Great feature. Thanks @leandrocp! Your library is really top notch. Using it to build my website blog parts and it’s been a pleasure to use.

I was thinking in maybe add custom syntax highlighting themes, is that possible? Thanks again.

leandrocp · May 23, 2025, 8:31pm

Thanks! Yep you can create either provide your own %Autumn.Theme{} or modify existing ones, for example:

%{highlights: highlights} = theme = Autumn.Theme.get("github_dark")
red_text_style = %Autumn.Theme.Style{fg: "red"}
highlights = Map.put(highlights, "string", red_text_style)
theme = Map.put(theme, :highlights, highlights)

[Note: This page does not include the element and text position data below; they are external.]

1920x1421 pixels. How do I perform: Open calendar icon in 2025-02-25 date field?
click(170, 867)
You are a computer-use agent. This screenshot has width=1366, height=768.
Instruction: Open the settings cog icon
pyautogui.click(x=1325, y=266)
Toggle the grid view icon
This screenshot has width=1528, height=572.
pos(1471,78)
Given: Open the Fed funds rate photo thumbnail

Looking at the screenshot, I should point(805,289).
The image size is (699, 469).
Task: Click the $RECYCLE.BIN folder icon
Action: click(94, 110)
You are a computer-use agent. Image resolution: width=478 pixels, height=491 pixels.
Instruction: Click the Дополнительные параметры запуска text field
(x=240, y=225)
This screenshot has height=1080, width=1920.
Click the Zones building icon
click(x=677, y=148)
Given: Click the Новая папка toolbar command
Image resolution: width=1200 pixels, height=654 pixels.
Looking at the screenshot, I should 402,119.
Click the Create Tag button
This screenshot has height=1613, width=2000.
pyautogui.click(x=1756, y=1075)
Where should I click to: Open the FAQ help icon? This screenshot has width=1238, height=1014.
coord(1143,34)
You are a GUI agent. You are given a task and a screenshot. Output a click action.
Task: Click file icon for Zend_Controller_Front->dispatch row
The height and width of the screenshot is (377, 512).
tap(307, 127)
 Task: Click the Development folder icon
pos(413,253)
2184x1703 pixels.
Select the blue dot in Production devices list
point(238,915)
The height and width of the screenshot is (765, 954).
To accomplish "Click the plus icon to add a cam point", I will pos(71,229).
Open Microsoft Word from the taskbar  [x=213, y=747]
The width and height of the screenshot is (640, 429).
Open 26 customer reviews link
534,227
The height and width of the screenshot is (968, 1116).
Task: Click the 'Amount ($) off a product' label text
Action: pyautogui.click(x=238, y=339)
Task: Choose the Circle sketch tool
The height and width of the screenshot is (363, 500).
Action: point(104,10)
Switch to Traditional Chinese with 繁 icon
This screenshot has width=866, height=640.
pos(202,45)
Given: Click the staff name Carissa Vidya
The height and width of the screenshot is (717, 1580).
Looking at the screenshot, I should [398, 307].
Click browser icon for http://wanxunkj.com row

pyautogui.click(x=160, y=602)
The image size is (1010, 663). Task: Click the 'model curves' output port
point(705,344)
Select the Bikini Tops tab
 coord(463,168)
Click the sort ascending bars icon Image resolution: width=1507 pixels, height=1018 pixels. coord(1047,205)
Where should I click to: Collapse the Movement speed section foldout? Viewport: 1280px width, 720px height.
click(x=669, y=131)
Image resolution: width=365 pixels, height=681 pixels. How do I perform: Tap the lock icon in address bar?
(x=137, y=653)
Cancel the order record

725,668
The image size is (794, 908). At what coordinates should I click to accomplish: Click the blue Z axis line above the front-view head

Then format using that theme:

MDEx.to_html!("""
```elixir
String.upcase("elixir")
```
""",
syntax_highlight: [formatter: {:html_inline, theme: theme}])

You’ll see <span style="color: red;">"elixir"</span> in the output.

I should probably implement the Access behaviour to let you just call put_in(theme, [...], value)

EDIT: Autumn is another library, you can find docs at Autumn — Autumn v0.3.3

greven · May 23, 2025, 10:40pm

Hey Leandro!

I saw that Autumn was Rust based so didn’t get that it was written by you, too!

Thanks for the recipe! I see that there is an issue regarding custom themes so didn’t think I it was possible. Obrigado!

leandrocp · May 23, 2025, 11:36pm

That Rust crate is required to call all tree-sitter bindings. Autumn is a “client” of that crate and finally MDEx makes use of both since it requires both Elixir and Rust. I know it’s a bit confusing but it was the best way I found to maintain all pieces together. De nada!